The article contained two main criticisms. First, in Horgan’s view, it was unlikely that the field of complex systems would uncover any useful general principles, and second, he believed that the predominance of computer modeling made complexity a “fact-free science.”
These are still the main criticisms many have, including myself. Maybe there are common or general principles of complex systems out there, maybe there aren’t - and if there aren’t, it might not ever be obvious. The worst possibility is that people keep searching, decade after decade, for something that doesn’t exist. Maybe there are systems that just are really, really complex, in their own unique way, extremely heterogeneous systems whose properties determined primarily by a non-reproducible history.
Take cellular automata for example. There has been some fruitful work done on relatively simple cellular automata, and the impressive result is that systems of simple elements that obey local rules can produce very rich, complex, but understandable behavior.
So what about systems comprised not of relatively simple elements, but complex ones? Instead of cellular automata made up of cells with two or three possible states and a handful of rules, what of ones with a dozen different types of cells, arranged in some complex spatial pattern, each of which can be in one of a dozen different states, following local rules that are specific to the type and state of the cell? Contemplating a system like that, it’s hard not to consider the possibility that there are no general principles governing most or all complex systems.
The awkwardness of some attempts to apply universal principles to very different systems is particularly clear in network science. Applying a network analysis to understand the vulnerabilities of the power grid or the Internet (where the meaning of edges and nodes in the network is fairly consistent) seems natural. It’s not so natural to apply network ideas to protein-protein interaction networks (with a few limited exceptions), or genetic networks, when the relationship between nodes isn’t so consistent across the entire network. Perhaps molecular biological ‘networks’ are more like the parts of your car: is it helpful, really, to know whether the network of physical part interactions inside my Mazda 626 is scale free? Even if general principles can be found, they may not be fruitful - which is something that would certainly prevent complexity from ever being a mature science.
Second, there is a lot of fact-free science in the world of the complexity sciences. Perhaps because many complex systems researchers are so excited about focusing in on commonalities, they not only ignore system-specific details they deem irrelevant, but fail to actually learn what they’re ignoring, leaving them unable to judge how well their theories succeed, because they don’t know much about evolution or ecology or economics or whatever. There is a lot of biology tourism by some computational people who really are doing fact-free science. They are happy if they can successfully use their model to number-crunch some data set (typically the other half of the single dataset they used to train their model); they declare victory and say that their success means that some grand idea (typically untested, if not untestable) that motivated their model has been vindicated.
******************************
--- EXERCISE DIRECTIONS ---
Pick up the passage on the criticisms of complexity science after its final sentence and carry it forward. The listing comes from a separate, unrelated source.

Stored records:
******************************
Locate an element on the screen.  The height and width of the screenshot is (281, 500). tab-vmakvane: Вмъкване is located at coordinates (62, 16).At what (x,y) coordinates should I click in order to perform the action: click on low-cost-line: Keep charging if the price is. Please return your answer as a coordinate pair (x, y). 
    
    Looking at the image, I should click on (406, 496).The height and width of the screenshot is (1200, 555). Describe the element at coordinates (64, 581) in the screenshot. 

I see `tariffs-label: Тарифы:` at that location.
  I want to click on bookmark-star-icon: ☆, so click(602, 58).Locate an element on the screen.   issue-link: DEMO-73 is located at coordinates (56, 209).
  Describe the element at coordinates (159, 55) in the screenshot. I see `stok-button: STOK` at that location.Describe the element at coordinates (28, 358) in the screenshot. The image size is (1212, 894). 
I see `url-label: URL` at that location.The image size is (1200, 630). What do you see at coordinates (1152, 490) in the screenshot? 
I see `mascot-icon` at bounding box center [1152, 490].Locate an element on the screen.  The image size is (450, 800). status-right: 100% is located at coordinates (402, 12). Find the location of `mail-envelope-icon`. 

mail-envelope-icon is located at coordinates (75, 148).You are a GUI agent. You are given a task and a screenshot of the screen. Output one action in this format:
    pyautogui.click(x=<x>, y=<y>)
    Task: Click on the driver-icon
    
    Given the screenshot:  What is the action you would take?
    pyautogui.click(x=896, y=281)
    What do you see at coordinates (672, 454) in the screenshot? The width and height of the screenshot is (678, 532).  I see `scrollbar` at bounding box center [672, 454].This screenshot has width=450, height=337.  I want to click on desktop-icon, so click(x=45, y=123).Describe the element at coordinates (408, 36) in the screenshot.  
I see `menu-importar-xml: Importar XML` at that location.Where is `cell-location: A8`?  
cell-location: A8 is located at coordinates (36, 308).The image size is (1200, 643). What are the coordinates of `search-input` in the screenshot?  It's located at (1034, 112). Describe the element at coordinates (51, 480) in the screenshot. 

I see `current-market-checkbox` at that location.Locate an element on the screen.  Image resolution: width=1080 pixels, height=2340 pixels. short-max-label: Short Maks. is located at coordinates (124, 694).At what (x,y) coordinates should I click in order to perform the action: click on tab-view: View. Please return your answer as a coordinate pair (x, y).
******************************
--- RESPONSE ---
In this fashion, the yeast cell cycle transcription network has been ‘shown’ to be robust 50 times over. As far as I can tell, this computational finding has not inspired a single new experiment. I once asked a speaker who had built a model that ‘explained’ known gene expression patterns in a developing embryo, how he planned to test his model. His answer was, literally, that he had no idea; in his mind, the fact that he could computationally reproduce known experimental facts was enough. That’s just bad science.
And so, I finish Complexity: A Guided Tour having read in it many claims about how new (allegedly complexity-inspired) ideas in biology are overthrowing long-held doctrines about genes and evolution, and yet I didn’t find more than two examples of any application of non-linear dynamics, mathematical network theory, cellular automata, information theory, Turing machines, Gödel’s incompleteness theorem, genetic algorithms, game theory, or fractals actually applied successfully to a genuine biological question. And in both cases rigorous experimental testing is lacking. One is Robert Axelrod’s game theoretic exploration of cooperation in biology. The other is metabolic scaling theory (which looks at the relationship between metabolic rate and organism size), which has so far failed to be widely convincing, and, worse, is associated with grandiose claims about its potential to be the unifying theory of biology, on par with Newton’s Laws in physics. When it comes to biology, complexity sciences have produced more hype than fruitful results. This stands in stark contrast to the successes of genuinely hot fields in biology, like genome biology and human genetics.
I won’t end on a completely negative note. The mediocre treatment of biology in this book has got my hackles raised, but the book’s author, Melanie Mitchell (a computer science professor) is honest throughout the book about the criticisms that have been raised.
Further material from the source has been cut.